◆ **TASK STATEMENT**: Every line below that contains the word "will" must be copied.

----- DATASET CONTENT

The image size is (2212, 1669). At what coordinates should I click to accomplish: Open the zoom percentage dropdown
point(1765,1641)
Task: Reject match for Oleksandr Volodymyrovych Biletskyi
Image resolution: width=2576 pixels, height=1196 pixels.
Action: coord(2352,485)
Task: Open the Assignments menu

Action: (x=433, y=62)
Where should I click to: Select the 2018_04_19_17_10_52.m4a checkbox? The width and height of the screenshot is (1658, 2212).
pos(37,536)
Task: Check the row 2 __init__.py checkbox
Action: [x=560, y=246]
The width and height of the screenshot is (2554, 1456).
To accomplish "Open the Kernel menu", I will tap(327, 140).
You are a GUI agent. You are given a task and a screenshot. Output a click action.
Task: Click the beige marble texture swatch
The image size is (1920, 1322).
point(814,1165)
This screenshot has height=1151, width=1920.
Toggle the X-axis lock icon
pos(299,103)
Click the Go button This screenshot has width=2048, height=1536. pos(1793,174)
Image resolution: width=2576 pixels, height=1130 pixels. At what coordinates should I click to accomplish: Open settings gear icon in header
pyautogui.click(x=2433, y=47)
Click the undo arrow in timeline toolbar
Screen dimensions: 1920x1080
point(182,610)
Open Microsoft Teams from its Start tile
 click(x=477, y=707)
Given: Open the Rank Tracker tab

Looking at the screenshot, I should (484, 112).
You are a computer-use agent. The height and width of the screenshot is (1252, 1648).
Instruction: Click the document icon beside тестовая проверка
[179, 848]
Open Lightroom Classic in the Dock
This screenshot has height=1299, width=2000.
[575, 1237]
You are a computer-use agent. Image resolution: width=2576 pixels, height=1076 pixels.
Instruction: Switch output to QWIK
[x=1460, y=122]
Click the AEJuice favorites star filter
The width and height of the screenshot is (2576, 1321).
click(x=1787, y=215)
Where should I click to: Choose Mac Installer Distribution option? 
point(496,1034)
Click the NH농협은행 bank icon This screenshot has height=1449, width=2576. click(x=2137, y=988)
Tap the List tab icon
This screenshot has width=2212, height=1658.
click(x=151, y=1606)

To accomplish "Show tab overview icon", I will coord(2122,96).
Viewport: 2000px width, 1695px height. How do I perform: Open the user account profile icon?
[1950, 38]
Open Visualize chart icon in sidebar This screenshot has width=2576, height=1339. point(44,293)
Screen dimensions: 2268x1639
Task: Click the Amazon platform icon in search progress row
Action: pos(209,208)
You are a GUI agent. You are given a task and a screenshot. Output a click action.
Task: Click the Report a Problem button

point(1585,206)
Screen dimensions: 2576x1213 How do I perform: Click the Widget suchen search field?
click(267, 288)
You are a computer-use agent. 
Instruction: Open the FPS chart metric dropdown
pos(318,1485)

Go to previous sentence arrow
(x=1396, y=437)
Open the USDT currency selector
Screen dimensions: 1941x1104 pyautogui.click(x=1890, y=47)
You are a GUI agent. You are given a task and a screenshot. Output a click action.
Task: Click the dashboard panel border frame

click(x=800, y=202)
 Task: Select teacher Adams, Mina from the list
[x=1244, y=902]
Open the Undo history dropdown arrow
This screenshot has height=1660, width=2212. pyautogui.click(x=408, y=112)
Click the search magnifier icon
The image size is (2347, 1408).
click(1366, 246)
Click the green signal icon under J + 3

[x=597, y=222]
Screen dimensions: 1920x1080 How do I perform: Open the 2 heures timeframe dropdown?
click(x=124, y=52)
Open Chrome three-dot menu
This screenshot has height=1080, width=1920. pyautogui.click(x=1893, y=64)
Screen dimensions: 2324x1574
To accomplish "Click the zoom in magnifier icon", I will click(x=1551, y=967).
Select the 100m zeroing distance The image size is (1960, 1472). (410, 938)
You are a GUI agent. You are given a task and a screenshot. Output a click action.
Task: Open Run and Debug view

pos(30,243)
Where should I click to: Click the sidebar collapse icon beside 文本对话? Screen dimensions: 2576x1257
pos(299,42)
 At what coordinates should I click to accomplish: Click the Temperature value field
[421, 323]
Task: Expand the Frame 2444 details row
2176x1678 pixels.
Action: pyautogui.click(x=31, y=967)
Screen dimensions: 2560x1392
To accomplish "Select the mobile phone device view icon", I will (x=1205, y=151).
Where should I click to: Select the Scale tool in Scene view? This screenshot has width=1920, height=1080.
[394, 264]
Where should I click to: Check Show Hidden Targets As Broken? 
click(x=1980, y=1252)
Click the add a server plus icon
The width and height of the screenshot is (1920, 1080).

----------

◆ **OUTPUT FOR THIS TASK**:
To accomplish "Open the Kernel menu", I will tap(327, 140).
To accomplish "Show tab overview icon", I will coord(2122,96).
To accomplish "Click the zoom in magnifier icon", I will click(x=1551, y=967).
To accomplish "Select the mobile phone device view icon", I will (x=1205, y=151).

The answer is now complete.